**LISTA DE TAREAS:**
1) Reescribe de forma más breve el párrafo del fragmento seleccionado que empieza con "Él y su familia no tienen hora de trabajo", conservando sus datos principales.
2) Resume el fragmento seleccionado en dos oraciones.
3) Escribe lo que sigue al fragmento seleccionado sobre el niño venezolano en La Parada.

**FRAGMENTO SELECCIONADO:**
━━━━━━━━━━━━━━━━━━━━━━━━━━━━━━

Joseito, un negro  que sonríe sin tener dientes, es un venezolano proveniente de Petares, Caracas y hoy recorre las calles del comercio de La Parada como si fueran las de su patria, donde dio sus primeros pasos.

Son las calles, las que le sacan la sonrisa con la que arruga su rostro, mostrando las encías de su boca, porque como todo  niño se le cayeron los dientes, pero ni eso lo detiene cada vez que le ofrecen un plato de comida.

Él y su familia no tienen hora de trabajo, unos días llegan en la mañana, otros en la tarde y aveces no lo hacen. Lo cierto es que siempre toman un bus desde Rubio con su joven madre y hermana de 10 años.

En menos de una hora, cruza el Puente Internacional Simón Bolívar y con sus azabaches cotizas pisa el camino de cemento en La Parada.

Con sus 70 centímetros de altura y su piel negra, camina con un tumbao que irradia alegría, una emoción que no se le escapa a pesar de no tener juguetes y ropa fina, en un camino de preocupaciones en el que se han sumergido miles de venezolanos que vienen a territorio colombiano en busca de una nueva oportunidad.

Su sonrisa confirma que se siente como en su patria y es su notable acento venezolano que lo identifica con algunos de sus paisanos del hermano país.

A pesar de su corta de edad, Jean Carlos, de seis años lleva a cuestas la crisis que afronta su país, pero aquél peso pareciera no incomodarle a su inevitable inocencia con la que hace amigos en el comercio de La Parada.

━━━━━━━━━━━━━━━━━━━━━━━━━━━━━━

**MATERIAL PROPORCIONADO:**
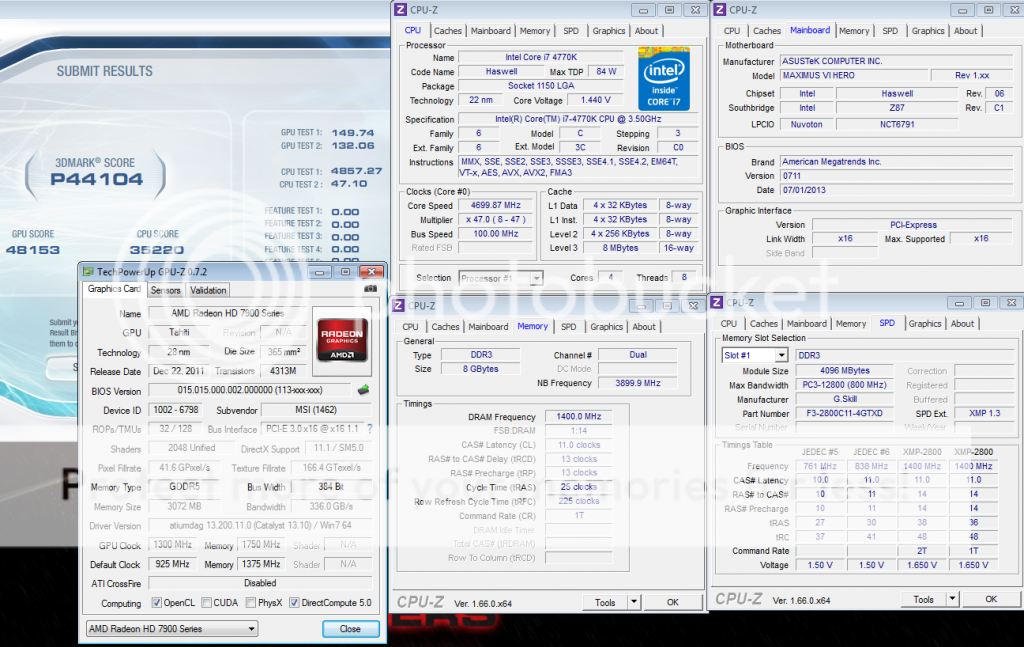Toggle the DirectCompute 5.0 checkbox
The height and width of the screenshot is (647, 1024).
pyautogui.click(x=294, y=603)
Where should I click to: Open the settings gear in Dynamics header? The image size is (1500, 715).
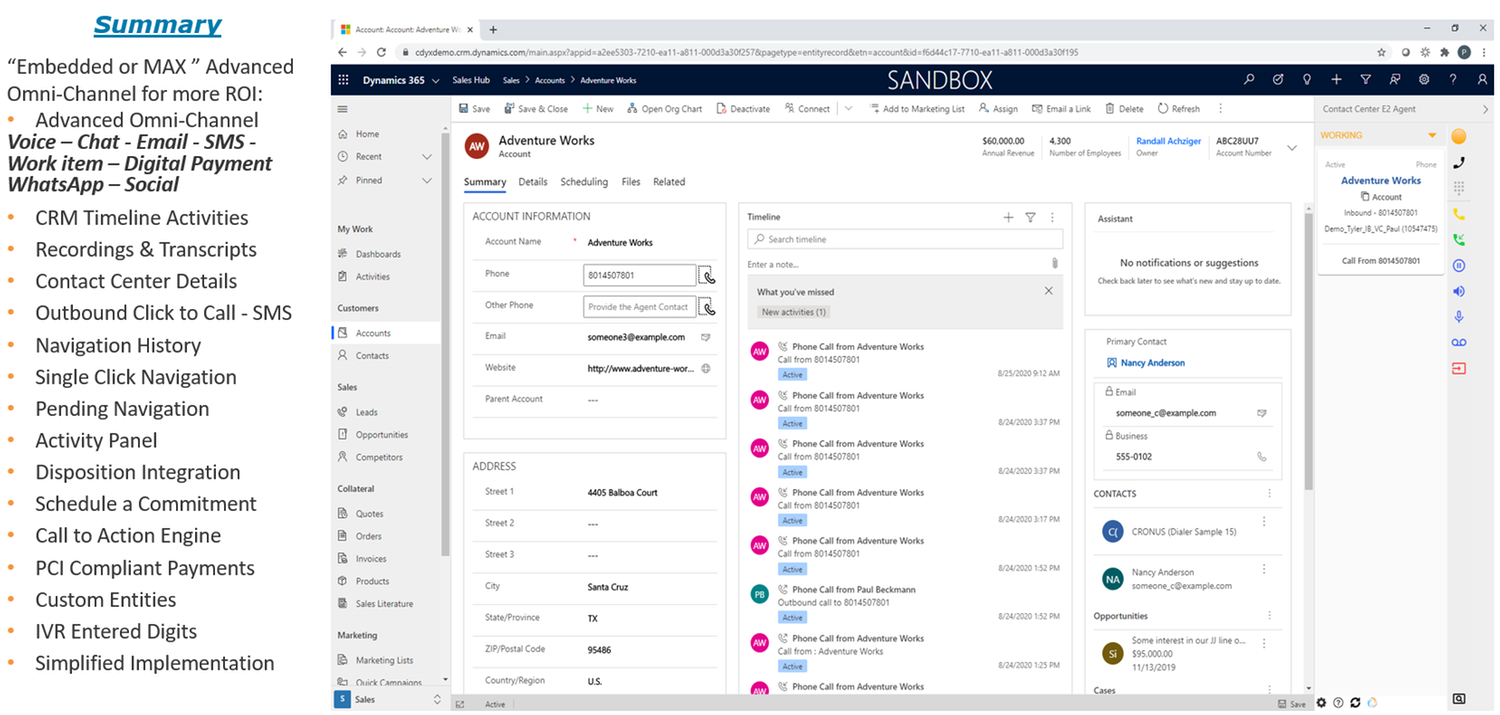point(1424,80)
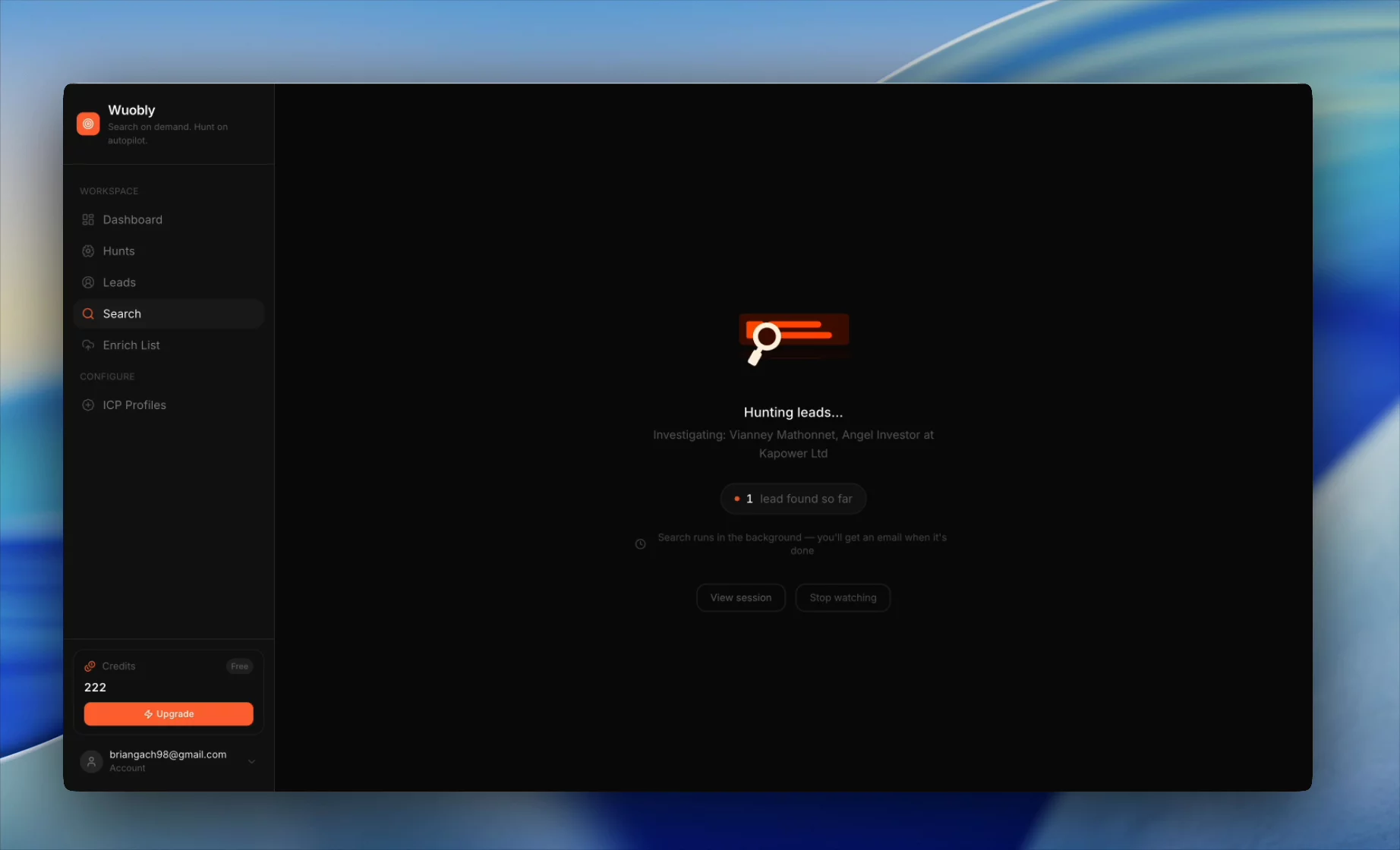Viewport: 1400px width, 850px height.
Task: Click the clock icon beside background notice
Action: point(640,544)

━━━━━━━━━━━━━━━━━━━━━━━━━━━━━━

**RESULTADOS POR TAREA:**
1) Él y su familia trabajan sin horario fijo: unos días llegan por la mañana, otros por la tarde y a veces no llegan. Siempre viajan en bus desde Rubio con su joven madre y su hermana de 10 años.

2) Joseito, un niño venezolano procedente de Caracas, recorre sonriente y sin dientes las calles del comercio de La Parada, donde se siente como en su patria. Llega en bus desde Rubio con su madre y su hermana, cruza el Puente Internacional Simón Bolívar y, pese a su corta edad y a la crisis de su país, hace amigos con su inocencia.

3)
Mientras su madre ofrece los shampoo, cremas y víveres en los locales comerciales, Joseito brinca con sus cortos pies en las calles que día a día toman la apariencia de trochas.

Así como Joseito y su madre, diariamente llegan decenas de venezolanos con la ilusión de vender pan,carne, verduras y frutas para conseguir algo de dinero.

Al parecer el polvo y las piedras se convirtieron en sus juguetes, su fiel compañía son las tardes soleadas, que marcan su piel con las gotas de sudor que escurren de su cabeza mientras corre con pasos de gigante en una zona donde todos luchan por sobrevivir.

Aunque es un niño, toma la libertad para alejarse durante horas de su madre en un corregimiento en el que se siente tan confiando para no perderse en sus angostas calles.

En medio de las caminatas de juegos, su estomago le recuerda lo hambriento que esta y llega hasta el comedor Divina Providencia, ubicado a dos cuadras del comercio de La Parada. Se siente como en casa cuándo sus ojos ven los platos de comida, sus pupilas gustativas parecieran dilatarse mientras su lengua hace un leve movimiento por sus labios, hasta que decide probar el primer bocado y no levantarse hasta dejar vacío los platos.

Su apariencia refleja el descuido de un niño que sonríe a pesar de tener su camisa rota y curtida por el polvo y sudor.

Tal vez, es su pequeña estatura o su inocencia, la que lo aleja de evadir el rechazo que se ha despertado en los cucuteños por la llegada de los venezolanos, o es esa figura de niño la que despierta la compasión en los habitantes de La Parada, pero es Joseito quien representa el sufrimiento de miles de padres venezolanos que diariamente cruzan territorio colombiano y buscan en la informalidad un salvavidas de supervivencia para sus hijos.

Con sus rizos negros maltratados por el sol y su piel morena reseca, juega en medio de las piedras hasta ensuciar sus manos en medio de las polvorientas calles. Sus uñas se tornaron negras por la arena que acumula debajo de ellas.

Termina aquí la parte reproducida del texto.